Saturday Tidbits

Nemaha County Men Leave for Camp

The Courier Tribune
Monday, January 6, 1941
page 1

The United States is building for possible war but largely this has been a matter of registration, of steps being taken at other places, no great change close at hand.
But military preparedness struck home in Nemaha county Friday of last week, when Sabetha saw its Battery D. of the 130th field artillery leave by special train for a year’s training at Camp Joseph Robinson, near Little Rock, Arkansas. The battery includes many men from Nemaha County.
There was a large crowd at the station, the Sabetha band played martial music and there were tears as the train pulled out promptly at 10 o’clock, with the band playing the national anthem.
Bill Tennal of the Sabetha Herald took these photographs which by arrangement will be used in this newspaper and the Herald.
The photographs are identified as follows:
Top picture, Battery D boys as they stood around at the Rock Island station at 9:30 Friday morning awaiting orders to “fall in” preparatory to boarding the special train made up at Sabetha.

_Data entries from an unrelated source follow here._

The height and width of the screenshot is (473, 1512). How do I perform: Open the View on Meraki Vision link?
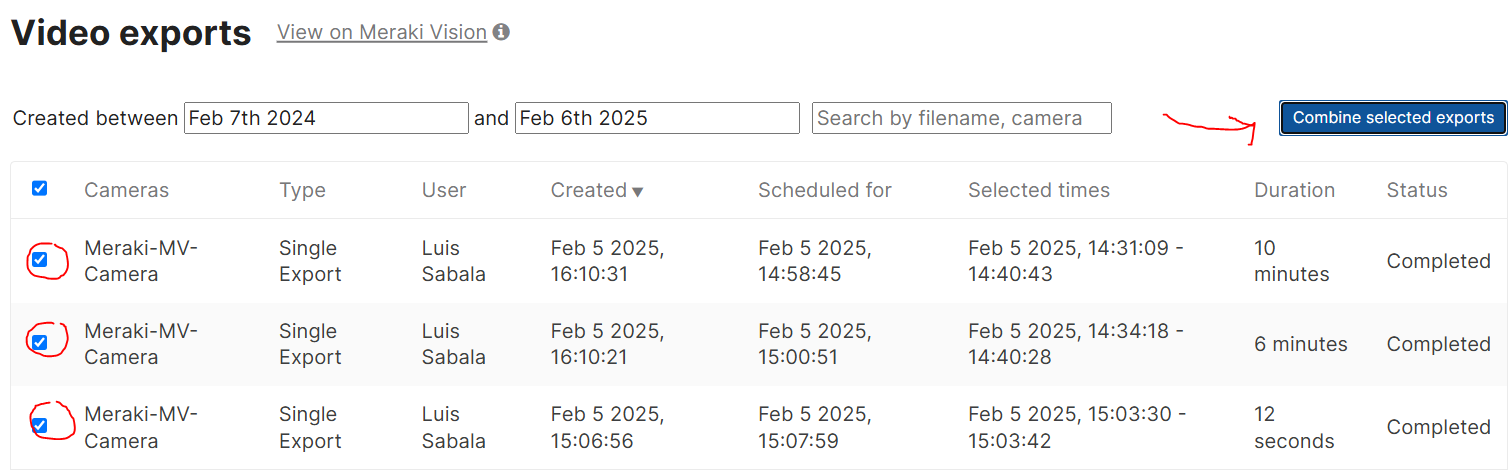[382, 32]
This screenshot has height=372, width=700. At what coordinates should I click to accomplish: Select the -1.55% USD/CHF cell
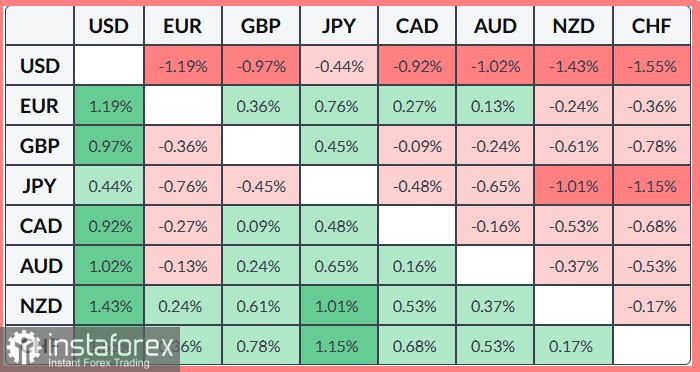pos(652,66)

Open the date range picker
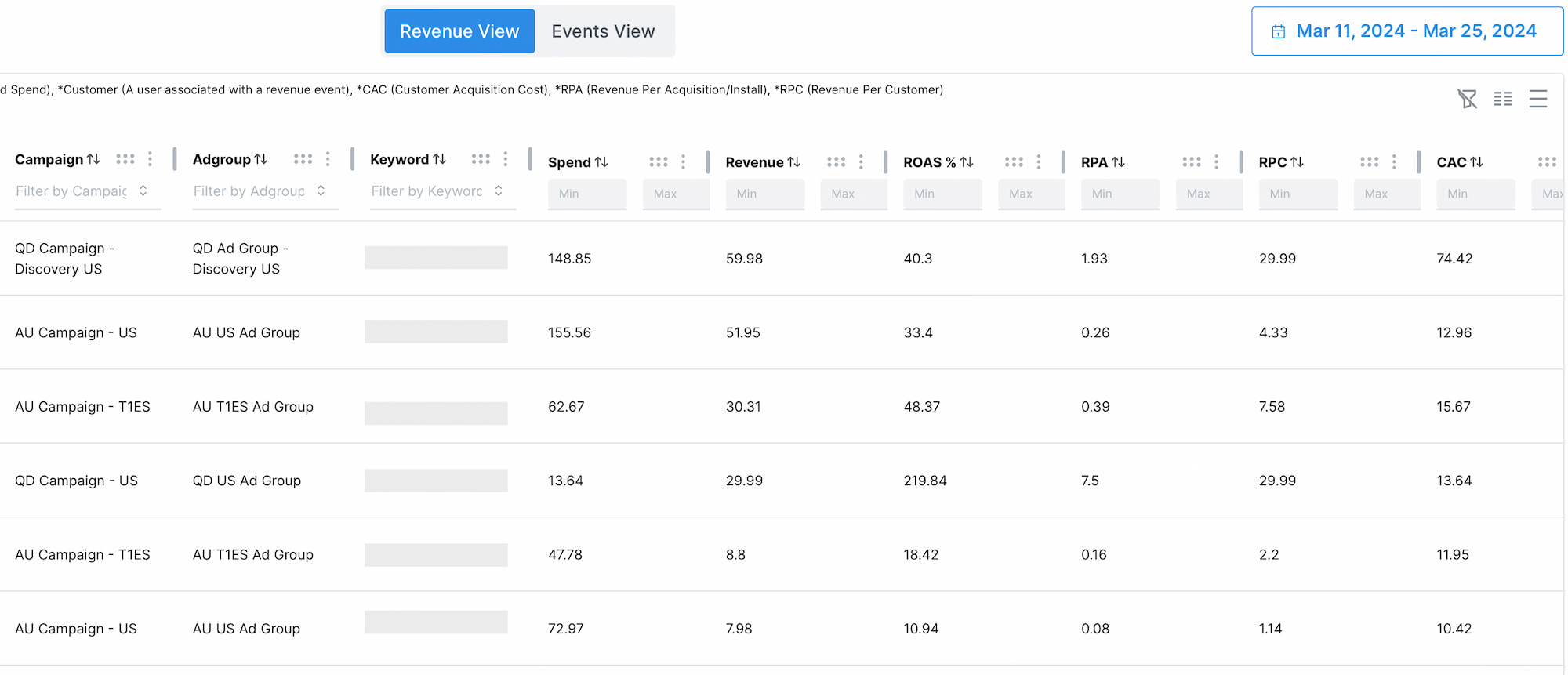pos(1406,31)
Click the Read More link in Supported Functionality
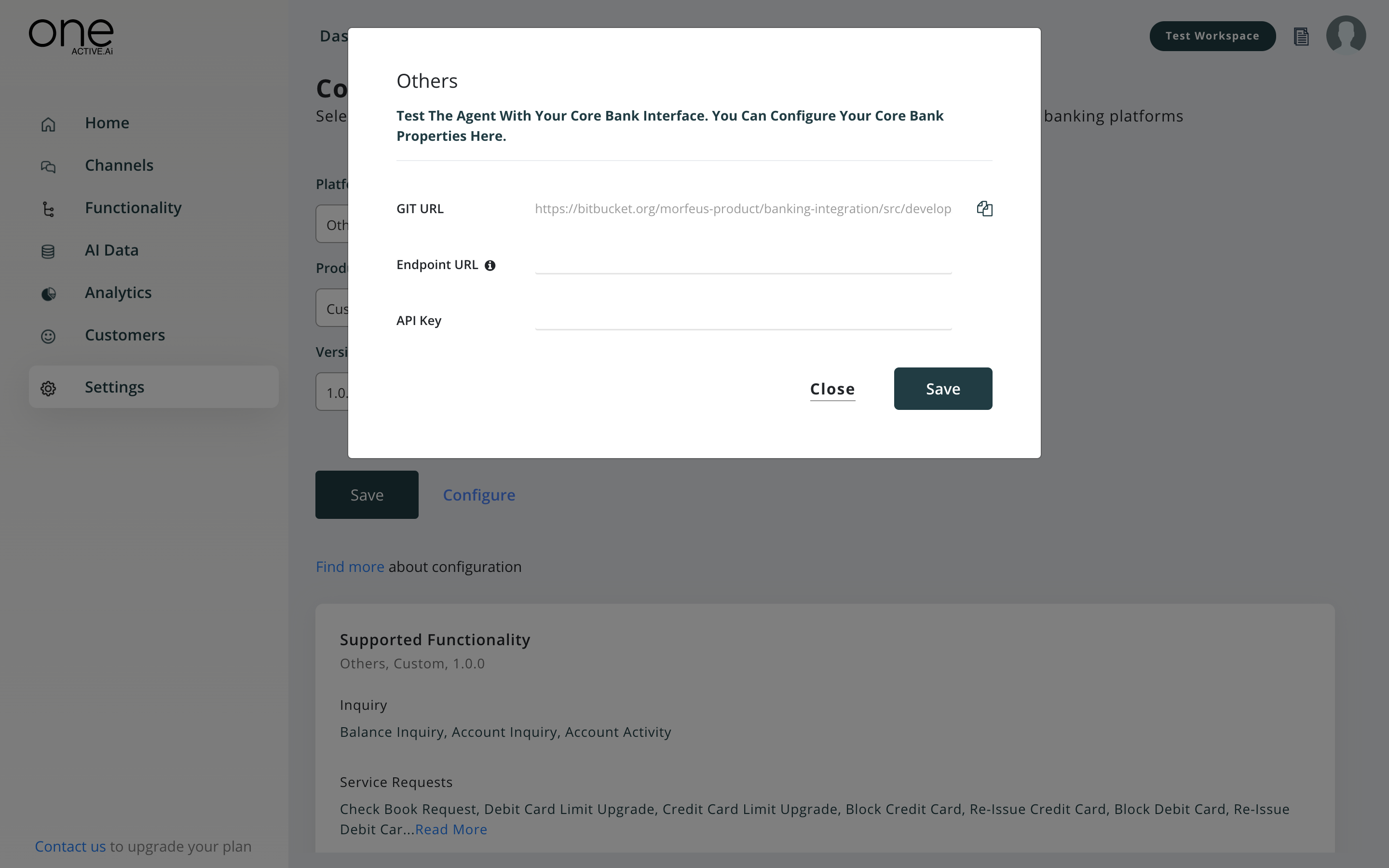Viewport: 1389px width, 868px height. 450,828
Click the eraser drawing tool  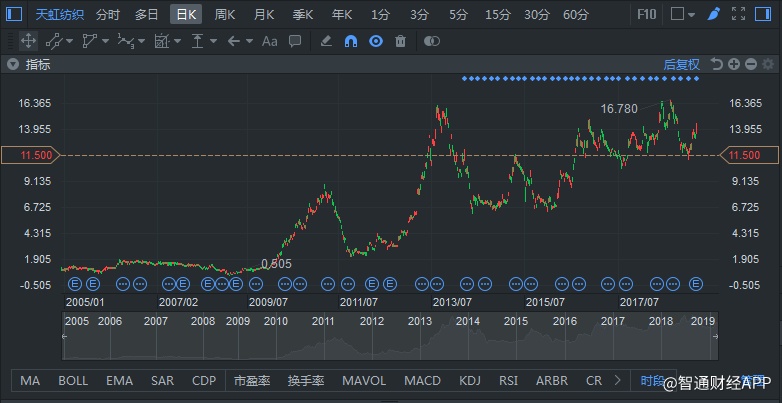[x=325, y=41]
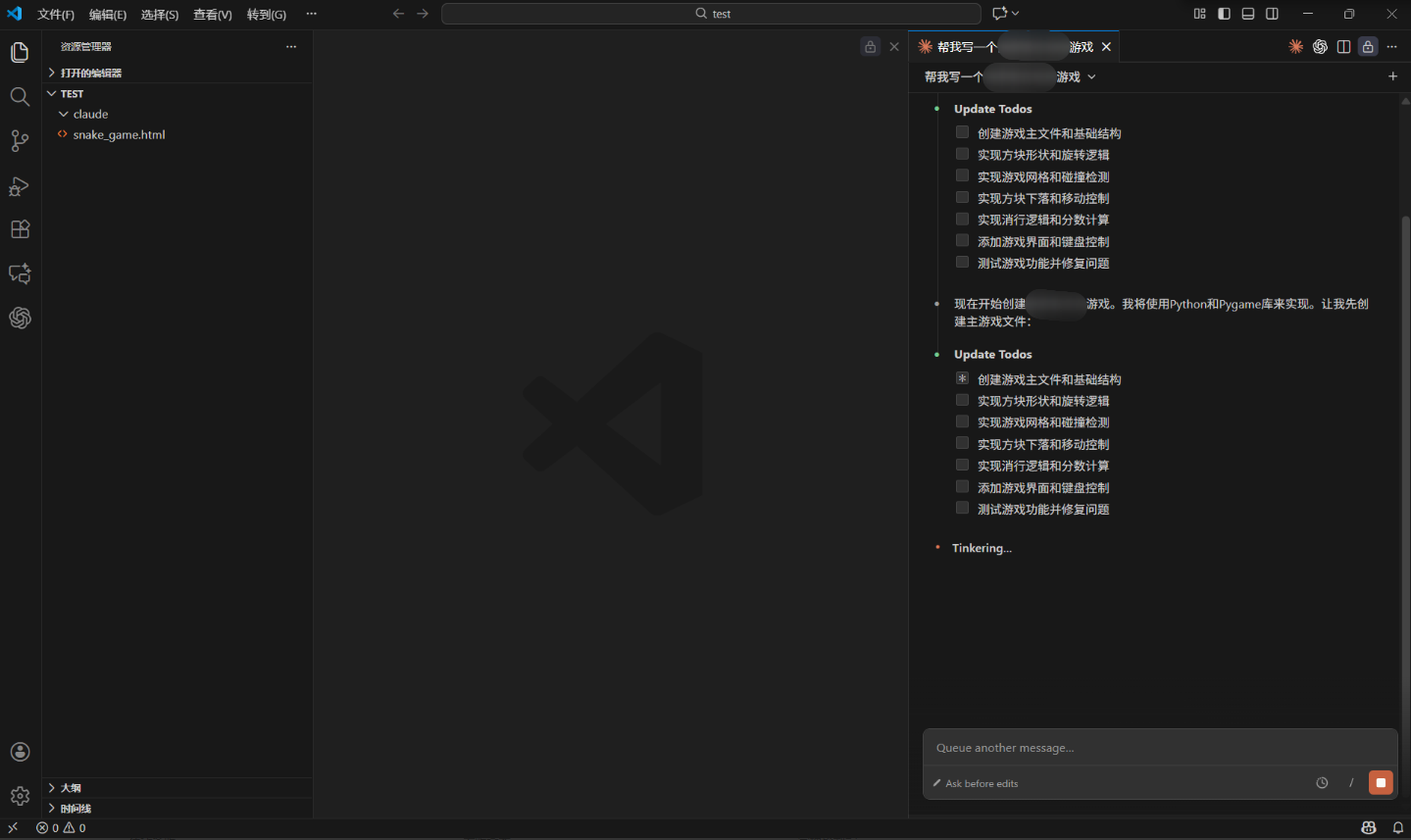
Task: Open the 查看(V) menu
Action: pos(212,15)
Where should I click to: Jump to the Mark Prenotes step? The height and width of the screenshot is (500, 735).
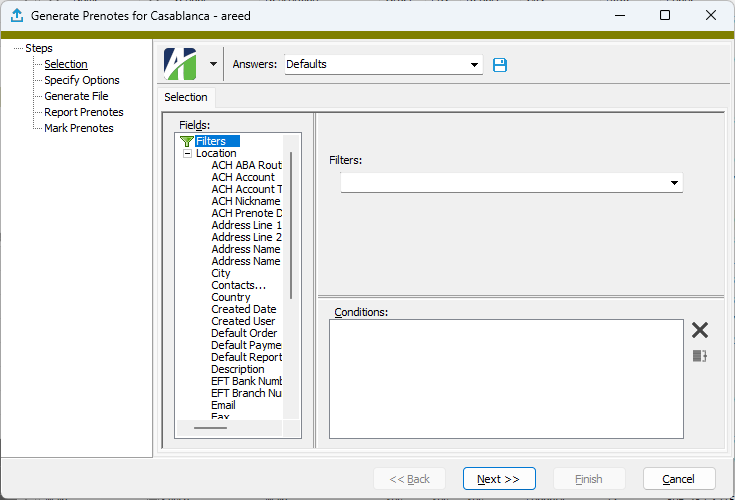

They have regulation packs, empty pistol holsters.
The middle picture shows the boys after they had fallen in, heard a short talk by Mayor S. M. Hibbard, then had started to march onto the waiting Pullman cars. In the foreground with face turned towards the camera is First sergeant Virgil Lehnherr. Beside him with backs to the camera are Second Lieutenants Vernon Dilliplain and Clyde Bloxom. (Bloxom’s wife is a sister of Dale Ridgway, Seneca coach.)
In the lower picture, from the only two Pullman windows they were able to get open, four men wave farewell.
Not all of the battery went by train. Capt. J. W. Cavendar and Lieut. Ray Pittinger, with 22 men, took the battery’s nine trucks and two station wagons.